With very minor changes, now we can upload to the new lake! We will breakdown the key changes and why the are required.

Add the data_import_batch

This is the most important breaking change! The data_import_batch column is no longer automatically generated when data is uploaded to the v1 lake, as this has been replaced by the dash$load_id. You are likely using the data_import_batch column in your SQL queries, so you should add this field using the modify lambda parameter as demonstrated above. Alternatively, Comotion can assist with a switch to using the dash$load_id column in your SQL queries easily.

API key is no longer required

Authentication for uploads to the v2 data lake uses the Auth class in the python SDK instead of the api key your were provided for uploads to the v1 lake.

Specify the data_model_version

You can populate the data_model_version argument to specify which version of the lake you are uploading to. The intention is that this only needs to be used for testing purposes. After the full migration is complete you do not need to specify this argument, and you will no longer be able to upload data to the v1 data lake.

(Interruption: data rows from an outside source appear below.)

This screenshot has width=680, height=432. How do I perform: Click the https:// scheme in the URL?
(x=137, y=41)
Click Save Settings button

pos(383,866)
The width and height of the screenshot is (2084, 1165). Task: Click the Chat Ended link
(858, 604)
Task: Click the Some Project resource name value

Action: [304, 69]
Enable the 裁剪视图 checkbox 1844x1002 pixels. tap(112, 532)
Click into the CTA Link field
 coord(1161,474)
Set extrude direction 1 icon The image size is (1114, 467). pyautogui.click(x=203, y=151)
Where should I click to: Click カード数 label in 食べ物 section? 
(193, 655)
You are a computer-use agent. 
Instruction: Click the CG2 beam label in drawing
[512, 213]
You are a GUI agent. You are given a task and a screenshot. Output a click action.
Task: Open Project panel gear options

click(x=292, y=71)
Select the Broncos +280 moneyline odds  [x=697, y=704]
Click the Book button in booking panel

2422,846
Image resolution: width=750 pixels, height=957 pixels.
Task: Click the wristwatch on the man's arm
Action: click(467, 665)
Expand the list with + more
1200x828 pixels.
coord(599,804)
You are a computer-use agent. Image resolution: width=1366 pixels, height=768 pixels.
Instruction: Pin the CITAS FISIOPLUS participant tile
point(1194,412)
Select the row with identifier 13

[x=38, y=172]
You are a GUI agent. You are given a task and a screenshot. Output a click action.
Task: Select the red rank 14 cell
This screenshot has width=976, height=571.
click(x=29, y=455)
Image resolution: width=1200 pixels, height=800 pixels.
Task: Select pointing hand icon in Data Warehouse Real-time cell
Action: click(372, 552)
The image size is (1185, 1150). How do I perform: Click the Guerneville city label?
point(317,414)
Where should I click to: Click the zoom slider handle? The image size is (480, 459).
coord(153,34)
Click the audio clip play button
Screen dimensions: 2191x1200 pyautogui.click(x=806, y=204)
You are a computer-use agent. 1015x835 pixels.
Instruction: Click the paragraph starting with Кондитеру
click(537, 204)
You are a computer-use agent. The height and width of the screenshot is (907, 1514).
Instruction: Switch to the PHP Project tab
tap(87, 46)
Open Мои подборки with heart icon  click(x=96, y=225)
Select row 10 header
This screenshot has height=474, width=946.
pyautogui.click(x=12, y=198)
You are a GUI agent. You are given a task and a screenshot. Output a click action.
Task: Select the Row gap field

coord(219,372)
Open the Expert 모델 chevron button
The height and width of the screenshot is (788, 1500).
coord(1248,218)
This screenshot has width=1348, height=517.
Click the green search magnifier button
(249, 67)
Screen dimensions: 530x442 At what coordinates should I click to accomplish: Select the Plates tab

What is in the upload_response?

Previously, the upload_response would have returned the API response from the upload. Now, it will return a DashBulkUploader object. This is the a class designed for uploading to the v2 data lake. For more information, refer to the SDK documentation.

read_and_upload_file_to_dash Deprecation

Comotion will no longer be supporting use of the read_and_upload_file_to_dash function.

Once you are operating in the new lake, we recommend you start trying to move to using the new Load and DashBulkUploader class for uploads. Reach out to us for assistance! Or check out the Comotion SDK documentation overview for more information.


Step 4: Run the Full Migration

Running the full migration is also simple with the sdk:

from comotion.dash import DashConfig, Migration
from comotion.auth import Auth

auth = Auth(orgname = 'my_orgname')
config = DashConfig(auth = auth)

migration = Migration(config = config)

# Start the full migration
migration.start(migration_type = 'FULL_MIGRATION', clear_out_new_lake = True)

# Run this at any time to check on the state of the migration.
print(migration.status())
comotion -o org_name dash start-migration -c --full-migration


#`-c` is used to specify the new lake should be cleared out.  The migration will fail if this is not specified and data exists in the v2 lake already.

#You can run `comotion -o org_name migration-status` at any time to check the status of the migration.

The duration of your migration depends on how much data is in the v1 data lake. Your migration should complete well within 24 hours.